You have to understand the same is true of the horror genre or a romance. Each genre of storytelling has its own math. And learning that math and trying to be a better storyteller all the time, I just love it. And so, I do work a lot and I don’t really understand it. [Laughs] I have the same thoughts sometimes. I’m like, “Why don’t I take a vacation?” My wife always says to me, “We never had a honeymoon.” I’m like, “Oh yeah, we haven’t.” But this seems to make me so happy.
Focus
In terms of your ambition, how has it changed as far as like when you were starting your career? Obviously, the roles are different. The challenges are different. You’re getting to do more things, obviously.
Well, I remember when I was younger, I worked with this old Canadian Shakespearean actor. And he was working really hard. It was getting harder and harder for him to learn his lines and he was so good. He was just so deep and interesting and thoughtful and insightful. And I said, “So why do you still do this?” And he said, “One lifetime is not enough.” You know? It’s just not enough.
It keeps being interesting and you get to work with talented people. I mean, take a weird movie, like Black Phone. I got to do all this mask work. I’d never done that before. And this artist who made the mask was a genius and he had this idea that what if the mask wasn’t the same? And sometimes you see the top half of his face and sometimes you see the bottom. And we started devising in what ways would that unlock the story? It’s like something I’d never done before. It was so interesting. Or working in a sci-fi genre like with Moon Knight, thinking about the ways that Phillip K. Dick or Kurt Vonnegut would tease your brain. And how we could utilize that thought energy inside the Marvel Universe.
The word ambition is kind of fascinating because when I was younger, I definitely had goals and those kind of superficial goals have disappeared for me. I just enjoy the doing of it. And I try not to think about what’s going to happen with it because, invariably, all that goes away anyway. Time, we’re all building sandcastles, right?

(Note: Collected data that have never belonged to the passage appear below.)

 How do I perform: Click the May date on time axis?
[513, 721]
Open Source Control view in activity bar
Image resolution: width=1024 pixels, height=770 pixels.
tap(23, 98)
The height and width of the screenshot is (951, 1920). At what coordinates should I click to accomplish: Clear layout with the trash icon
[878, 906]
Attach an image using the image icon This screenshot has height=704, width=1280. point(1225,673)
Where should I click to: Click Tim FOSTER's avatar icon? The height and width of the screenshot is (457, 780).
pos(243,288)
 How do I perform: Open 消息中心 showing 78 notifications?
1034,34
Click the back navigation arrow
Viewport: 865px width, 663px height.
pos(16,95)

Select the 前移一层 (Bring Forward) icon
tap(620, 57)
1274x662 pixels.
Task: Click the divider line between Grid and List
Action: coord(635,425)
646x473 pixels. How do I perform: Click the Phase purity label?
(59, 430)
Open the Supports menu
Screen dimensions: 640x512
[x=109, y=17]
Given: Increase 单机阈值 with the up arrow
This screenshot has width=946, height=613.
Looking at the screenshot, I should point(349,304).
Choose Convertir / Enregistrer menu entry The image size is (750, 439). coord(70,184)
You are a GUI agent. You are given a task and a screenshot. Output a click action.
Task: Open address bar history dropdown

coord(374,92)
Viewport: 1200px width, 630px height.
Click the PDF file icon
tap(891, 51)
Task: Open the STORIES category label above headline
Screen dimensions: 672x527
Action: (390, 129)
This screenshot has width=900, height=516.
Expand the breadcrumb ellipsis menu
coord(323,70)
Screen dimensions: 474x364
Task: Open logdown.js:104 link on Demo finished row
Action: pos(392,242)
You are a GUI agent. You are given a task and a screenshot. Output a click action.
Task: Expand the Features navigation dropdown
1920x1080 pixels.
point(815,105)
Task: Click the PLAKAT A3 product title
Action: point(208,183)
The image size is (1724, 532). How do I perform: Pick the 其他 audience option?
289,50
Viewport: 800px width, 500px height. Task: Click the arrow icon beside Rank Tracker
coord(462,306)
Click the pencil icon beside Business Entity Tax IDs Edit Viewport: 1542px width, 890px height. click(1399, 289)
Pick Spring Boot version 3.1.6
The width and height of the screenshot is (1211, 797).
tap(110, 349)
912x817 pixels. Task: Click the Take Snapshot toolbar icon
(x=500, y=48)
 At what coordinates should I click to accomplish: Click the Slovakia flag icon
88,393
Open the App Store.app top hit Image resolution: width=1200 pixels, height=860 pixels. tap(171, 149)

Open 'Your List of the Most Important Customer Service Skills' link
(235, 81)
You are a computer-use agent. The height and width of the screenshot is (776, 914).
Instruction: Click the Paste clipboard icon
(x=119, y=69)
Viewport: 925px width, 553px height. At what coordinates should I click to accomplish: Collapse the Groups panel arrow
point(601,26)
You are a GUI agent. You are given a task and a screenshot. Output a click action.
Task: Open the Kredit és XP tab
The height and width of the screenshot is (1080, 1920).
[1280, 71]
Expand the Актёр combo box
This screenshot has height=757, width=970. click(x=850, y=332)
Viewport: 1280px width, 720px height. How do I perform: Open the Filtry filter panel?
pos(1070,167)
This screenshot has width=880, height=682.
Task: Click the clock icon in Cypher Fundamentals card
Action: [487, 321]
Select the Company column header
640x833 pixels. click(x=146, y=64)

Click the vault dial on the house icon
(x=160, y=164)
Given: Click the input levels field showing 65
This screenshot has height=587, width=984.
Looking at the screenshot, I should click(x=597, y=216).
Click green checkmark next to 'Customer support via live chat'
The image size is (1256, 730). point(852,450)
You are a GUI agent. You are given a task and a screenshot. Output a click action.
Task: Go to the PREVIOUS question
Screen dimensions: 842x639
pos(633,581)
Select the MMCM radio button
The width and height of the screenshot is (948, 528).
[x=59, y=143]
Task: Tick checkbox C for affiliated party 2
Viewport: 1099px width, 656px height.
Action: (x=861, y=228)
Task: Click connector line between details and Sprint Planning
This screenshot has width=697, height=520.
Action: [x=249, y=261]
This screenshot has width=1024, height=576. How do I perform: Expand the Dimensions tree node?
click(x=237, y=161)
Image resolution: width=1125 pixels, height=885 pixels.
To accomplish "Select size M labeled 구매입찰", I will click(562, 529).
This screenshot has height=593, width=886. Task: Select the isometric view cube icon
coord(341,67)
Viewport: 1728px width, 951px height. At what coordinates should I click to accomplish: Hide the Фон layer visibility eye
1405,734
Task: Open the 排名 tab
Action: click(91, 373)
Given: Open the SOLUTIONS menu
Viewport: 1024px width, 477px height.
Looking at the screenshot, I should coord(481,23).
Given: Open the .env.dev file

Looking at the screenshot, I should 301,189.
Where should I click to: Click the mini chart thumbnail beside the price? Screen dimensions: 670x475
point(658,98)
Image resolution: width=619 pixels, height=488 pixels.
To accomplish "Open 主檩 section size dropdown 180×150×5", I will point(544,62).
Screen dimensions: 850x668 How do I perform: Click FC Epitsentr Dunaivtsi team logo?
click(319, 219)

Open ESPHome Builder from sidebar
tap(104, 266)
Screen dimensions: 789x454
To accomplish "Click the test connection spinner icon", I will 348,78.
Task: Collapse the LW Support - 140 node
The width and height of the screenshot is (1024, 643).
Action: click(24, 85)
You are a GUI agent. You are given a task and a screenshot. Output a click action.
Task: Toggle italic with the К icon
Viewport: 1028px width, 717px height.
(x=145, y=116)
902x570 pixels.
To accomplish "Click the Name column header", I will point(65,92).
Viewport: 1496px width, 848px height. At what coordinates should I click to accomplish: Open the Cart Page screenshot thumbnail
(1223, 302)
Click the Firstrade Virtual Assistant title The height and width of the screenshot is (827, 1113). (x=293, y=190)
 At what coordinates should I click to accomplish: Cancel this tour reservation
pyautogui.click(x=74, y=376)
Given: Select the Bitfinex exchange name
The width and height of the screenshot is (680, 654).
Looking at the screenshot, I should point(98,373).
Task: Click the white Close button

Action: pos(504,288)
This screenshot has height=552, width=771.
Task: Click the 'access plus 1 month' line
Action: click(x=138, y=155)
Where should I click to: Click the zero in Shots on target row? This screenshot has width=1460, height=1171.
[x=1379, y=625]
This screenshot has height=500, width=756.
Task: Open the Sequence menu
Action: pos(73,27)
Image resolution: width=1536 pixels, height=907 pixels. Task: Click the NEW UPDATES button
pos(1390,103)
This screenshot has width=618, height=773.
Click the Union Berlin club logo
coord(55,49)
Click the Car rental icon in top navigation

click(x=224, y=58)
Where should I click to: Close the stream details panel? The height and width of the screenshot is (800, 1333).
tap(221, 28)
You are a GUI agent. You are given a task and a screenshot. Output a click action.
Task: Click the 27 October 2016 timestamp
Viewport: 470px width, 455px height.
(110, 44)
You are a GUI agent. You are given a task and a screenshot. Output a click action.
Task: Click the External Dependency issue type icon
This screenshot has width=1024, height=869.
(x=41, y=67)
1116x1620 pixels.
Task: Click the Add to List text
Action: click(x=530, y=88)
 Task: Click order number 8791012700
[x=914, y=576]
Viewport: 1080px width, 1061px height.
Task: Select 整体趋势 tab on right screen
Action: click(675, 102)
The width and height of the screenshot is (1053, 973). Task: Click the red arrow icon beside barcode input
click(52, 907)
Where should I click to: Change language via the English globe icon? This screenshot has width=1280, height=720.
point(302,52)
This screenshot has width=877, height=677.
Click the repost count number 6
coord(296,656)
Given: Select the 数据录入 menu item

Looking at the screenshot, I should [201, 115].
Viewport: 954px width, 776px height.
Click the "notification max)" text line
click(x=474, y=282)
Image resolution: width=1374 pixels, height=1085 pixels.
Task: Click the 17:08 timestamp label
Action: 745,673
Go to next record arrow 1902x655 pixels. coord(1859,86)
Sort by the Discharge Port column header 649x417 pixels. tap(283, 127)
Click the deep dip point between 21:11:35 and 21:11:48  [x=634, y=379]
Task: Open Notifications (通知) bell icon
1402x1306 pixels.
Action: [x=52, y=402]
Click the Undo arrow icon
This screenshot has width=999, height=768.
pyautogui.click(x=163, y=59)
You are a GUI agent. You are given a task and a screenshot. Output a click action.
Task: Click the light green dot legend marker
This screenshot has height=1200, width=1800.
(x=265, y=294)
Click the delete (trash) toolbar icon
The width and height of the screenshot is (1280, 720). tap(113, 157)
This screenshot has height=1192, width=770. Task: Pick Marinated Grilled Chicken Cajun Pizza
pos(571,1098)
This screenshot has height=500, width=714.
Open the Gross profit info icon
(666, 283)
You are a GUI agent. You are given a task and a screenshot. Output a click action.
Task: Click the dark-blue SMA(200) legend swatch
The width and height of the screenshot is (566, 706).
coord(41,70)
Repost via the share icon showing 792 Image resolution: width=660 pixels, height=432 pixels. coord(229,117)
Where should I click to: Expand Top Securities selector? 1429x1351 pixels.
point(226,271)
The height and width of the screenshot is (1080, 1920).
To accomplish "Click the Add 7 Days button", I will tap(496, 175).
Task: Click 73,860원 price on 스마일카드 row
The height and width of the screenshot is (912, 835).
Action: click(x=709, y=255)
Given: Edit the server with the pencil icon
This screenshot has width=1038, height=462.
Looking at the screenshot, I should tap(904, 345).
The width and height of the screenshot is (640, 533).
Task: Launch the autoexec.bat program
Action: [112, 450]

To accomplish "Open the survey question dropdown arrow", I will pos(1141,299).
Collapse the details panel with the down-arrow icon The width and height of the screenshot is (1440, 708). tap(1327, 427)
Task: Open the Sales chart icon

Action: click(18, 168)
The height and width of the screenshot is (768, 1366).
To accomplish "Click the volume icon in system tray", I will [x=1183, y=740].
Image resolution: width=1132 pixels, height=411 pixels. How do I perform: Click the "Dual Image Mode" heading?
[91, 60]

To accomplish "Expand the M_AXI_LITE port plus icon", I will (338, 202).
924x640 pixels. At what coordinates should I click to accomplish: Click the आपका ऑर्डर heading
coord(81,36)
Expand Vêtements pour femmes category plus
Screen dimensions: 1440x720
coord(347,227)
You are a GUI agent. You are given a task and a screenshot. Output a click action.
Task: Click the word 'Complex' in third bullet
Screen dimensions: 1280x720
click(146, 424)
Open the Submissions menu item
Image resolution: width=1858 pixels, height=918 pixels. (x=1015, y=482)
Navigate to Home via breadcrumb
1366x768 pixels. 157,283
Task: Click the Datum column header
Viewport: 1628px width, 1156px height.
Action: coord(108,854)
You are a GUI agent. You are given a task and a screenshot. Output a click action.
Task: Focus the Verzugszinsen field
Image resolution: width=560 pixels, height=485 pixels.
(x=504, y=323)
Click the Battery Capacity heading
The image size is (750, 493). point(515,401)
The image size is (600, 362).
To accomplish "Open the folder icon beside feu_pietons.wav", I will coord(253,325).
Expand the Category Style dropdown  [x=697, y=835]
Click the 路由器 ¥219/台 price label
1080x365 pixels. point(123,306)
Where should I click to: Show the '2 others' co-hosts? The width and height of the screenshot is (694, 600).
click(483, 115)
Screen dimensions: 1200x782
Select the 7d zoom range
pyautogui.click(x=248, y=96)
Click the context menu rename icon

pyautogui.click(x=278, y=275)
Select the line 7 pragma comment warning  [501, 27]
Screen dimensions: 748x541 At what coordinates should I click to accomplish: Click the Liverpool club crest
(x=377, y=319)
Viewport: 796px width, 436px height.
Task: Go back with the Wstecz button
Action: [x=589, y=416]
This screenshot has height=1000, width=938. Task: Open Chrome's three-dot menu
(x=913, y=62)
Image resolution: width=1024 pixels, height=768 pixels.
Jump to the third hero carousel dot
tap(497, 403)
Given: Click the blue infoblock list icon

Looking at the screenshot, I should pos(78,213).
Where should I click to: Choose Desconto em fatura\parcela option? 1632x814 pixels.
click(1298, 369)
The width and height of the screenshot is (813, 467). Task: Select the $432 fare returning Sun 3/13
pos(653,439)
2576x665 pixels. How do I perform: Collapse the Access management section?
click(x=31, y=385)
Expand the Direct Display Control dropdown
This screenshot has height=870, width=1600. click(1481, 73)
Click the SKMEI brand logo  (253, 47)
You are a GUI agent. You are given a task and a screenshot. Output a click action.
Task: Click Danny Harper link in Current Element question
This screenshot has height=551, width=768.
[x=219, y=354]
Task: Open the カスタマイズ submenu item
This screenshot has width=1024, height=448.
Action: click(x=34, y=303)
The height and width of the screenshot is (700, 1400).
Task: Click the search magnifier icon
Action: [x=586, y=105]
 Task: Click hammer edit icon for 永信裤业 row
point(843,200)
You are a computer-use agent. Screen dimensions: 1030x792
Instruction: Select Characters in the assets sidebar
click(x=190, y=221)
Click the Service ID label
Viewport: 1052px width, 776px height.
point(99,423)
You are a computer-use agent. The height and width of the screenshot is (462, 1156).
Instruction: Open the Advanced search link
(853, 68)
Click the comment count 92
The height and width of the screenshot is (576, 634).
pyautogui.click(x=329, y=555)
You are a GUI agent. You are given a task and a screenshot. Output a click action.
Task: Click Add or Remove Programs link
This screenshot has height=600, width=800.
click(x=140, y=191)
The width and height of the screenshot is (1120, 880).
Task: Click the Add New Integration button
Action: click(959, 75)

It’s just trying to be a part of your time and talk and communicate. And it was so rewarding to do Good Lord Birdand tell the story of John Brown right in the middle of what was happening with George Floyd. And see the connection between the Civil War and what’s happening now. And the division in the country. And part of our job as the artistic community is just to be conversation starters.
This will run counter to what you just said, but the latter third of Newman’s career — he didn’t let up. Obviously, you’re not there yet [in terms of that later stage], but actors do start to fall down the call sheet a little bit as time goes on. You’re not the name of the poster. Maybe certain people aren’t willing to take as many chances on you. Newman is such a unicorn in the sense of not having that happen. [With that in mind] is there a sense of urgency in you to go bigger in terms of just taking a bigger slice of the pie for you creatively?
There are so many interesting questions inside that statement. There’s so much to think about there. Newman is a unicorn. What I was hypnotized by with him is when you picture him falling in love with acting in class with Lee Strasberg and Elia Kazan, who’s in his acting class? Oh, Marlon Brando, Marilyn Monroe, James Dean, Steve McQueen, Geraldine Page. These people who changed my profession. But a lot of them, if you look at his male counterparts, they really burnt out. Monty Clift, James Dean, Brando. And Newman continued to be a leader. And the thing I’m most hypnotized by about his career is, yes, I love Cool Hand Luke, yes, I love Hud. Yes, The Hustler is one of my favorite movies. But it’s really The Verdict, Color Of Money, Road To Perdition, Nobody’s Fool, Hudsucker Proxy. You’re like, “Wait, who is this guy?”
I mean, there he was at the end of his life working with top tier, not just filmmakers, not making hit movies. He’s working with artists. He’s working with Scorsese and Sidney Lumet and Joel Ethan Coen and Sam Mendes. Or Mr. & Mrs. Bridge, James Ivory. That movie’s a masterpiece. I mean, is it bigger? No, but is it bigger in the sense of that level of difficulty, what they’re trying to communicate artistically? Yeah, it is. In the beginning of his career, he was constantly compared to a Brando wannabe. And then at the end, it’s almost a story of the tortoise and the hare, isn’t it? One took off and fell asleep by a tree because it got bored with how easy it was. And the other just slowly plotted along and created this 50-year masterpiece.
And so, I do think about it. And you do fall down in the call sheet. You start playing bad guys, you start playing dads. But I look to Robert Duvall and Jeff Bridges or Donald Sutherland or Jason Robards. And I see a lane in which you could contribute in a heavy way without all the accouterments of superficial perceived success. It might be a better lane.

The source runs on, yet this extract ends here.